Saved entries

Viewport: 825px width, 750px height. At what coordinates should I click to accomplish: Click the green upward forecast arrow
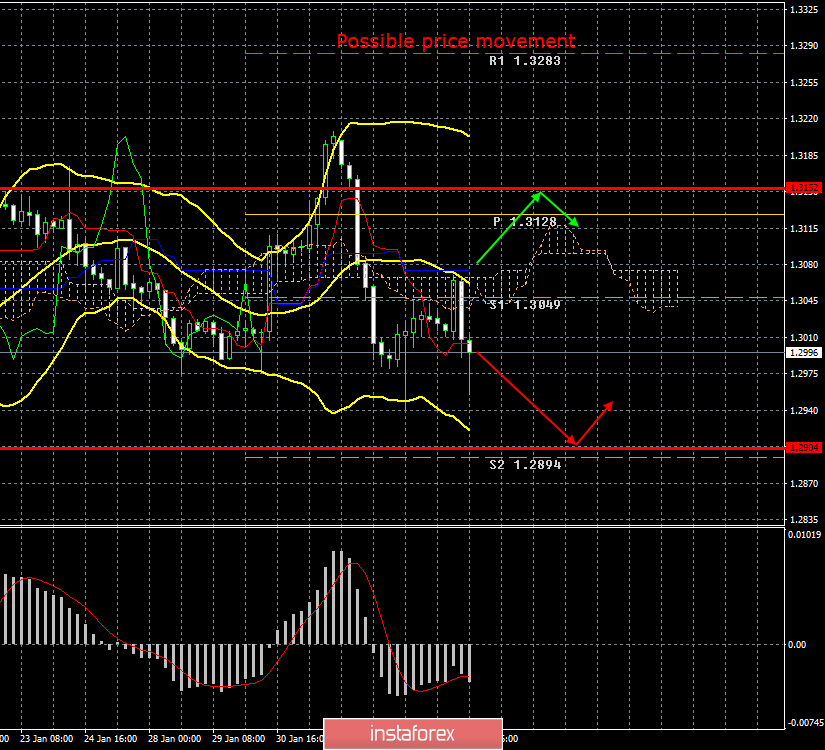pos(510,227)
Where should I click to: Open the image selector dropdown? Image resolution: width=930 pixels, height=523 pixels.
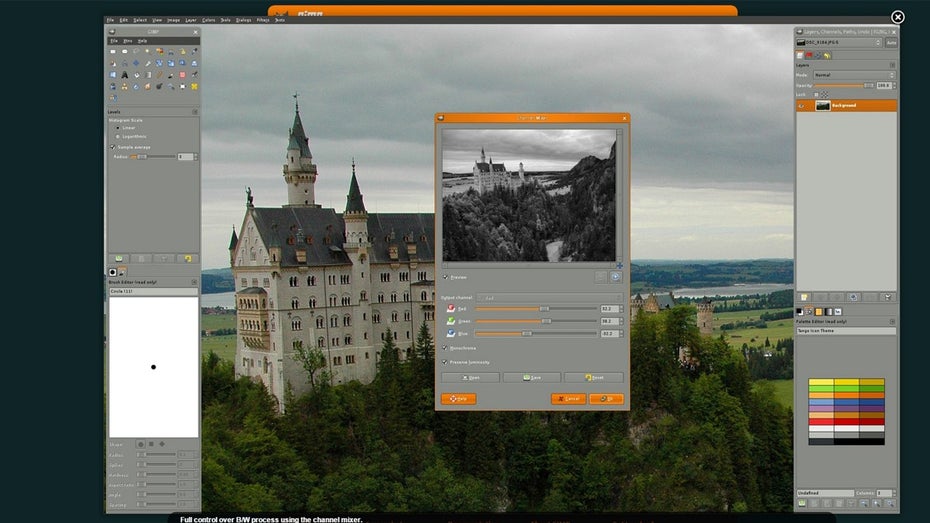point(840,42)
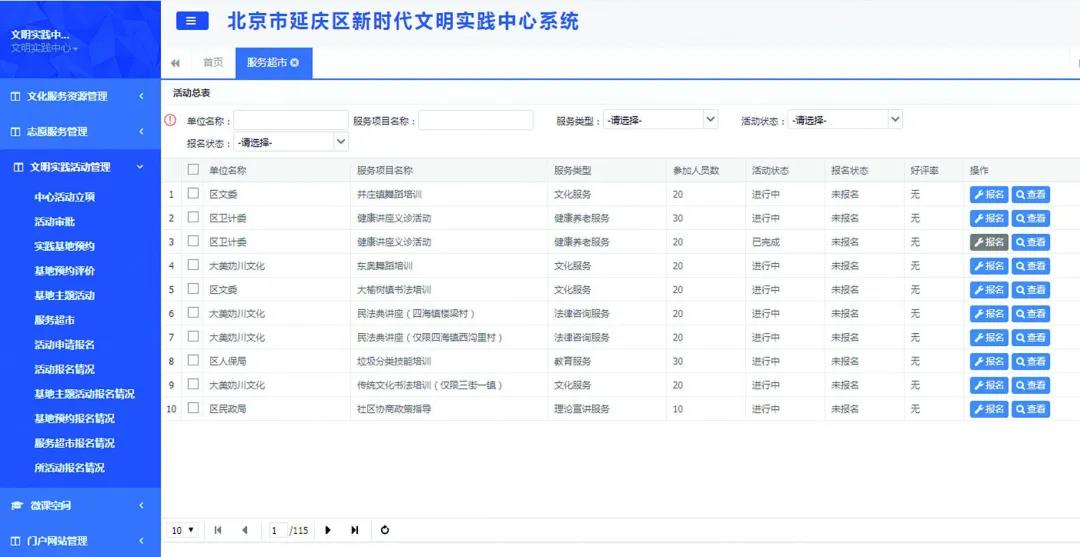The width and height of the screenshot is (1080, 557).
Task: Click 报名 button for 井庄镇舞蹈培训
Action: [x=988, y=194]
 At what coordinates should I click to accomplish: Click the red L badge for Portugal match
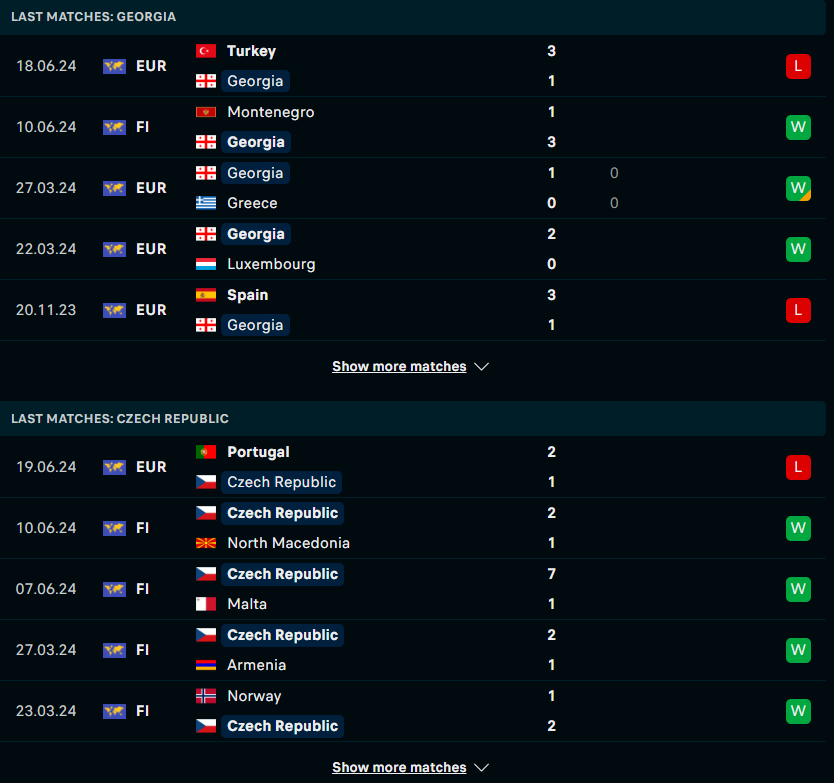point(798,468)
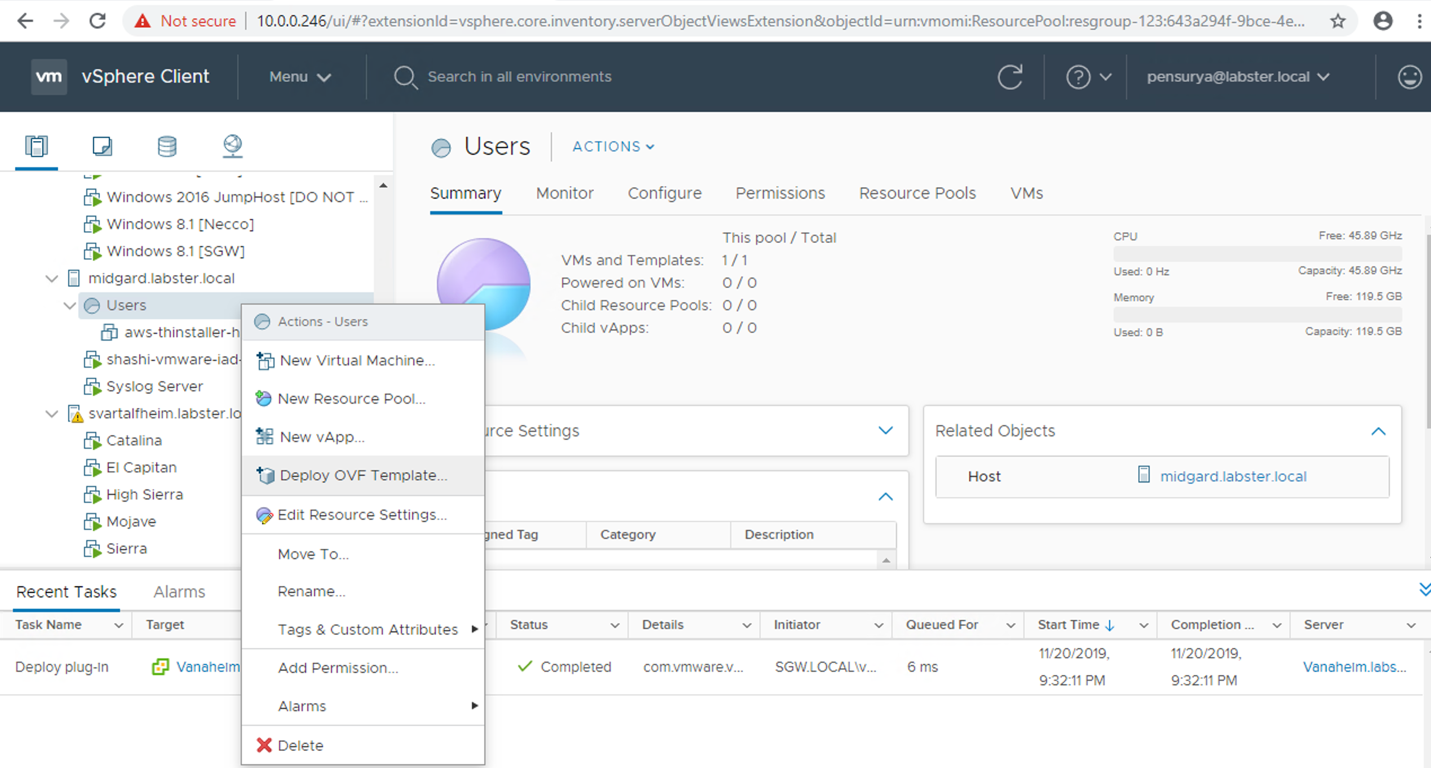Open the Networking inventory icon

[x=231, y=146]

**About this exercise:** Repeat the entries exactly. Any picture is to be left out.

**Your solution:**
Viewport: 825px width, 750px height. At what coordinates should I click to accomplish: Click the green upward forecast arrow
pos(510,227)
Where should I click to: Open the image selector dropdown? Image resolution: width=930 pixels, height=523 pixels.
point(840,42)
The width and height of the screenshot is (1080, 557).
Task: Click 报名 button for 井庄镇舞蹈培训
Action: [x=988, y=194]
 At what coordinates should I click to accomplish: Click the red L badge for Portugal match
point(798,468)
Open the Networking inventory icon

[x=231, y=146]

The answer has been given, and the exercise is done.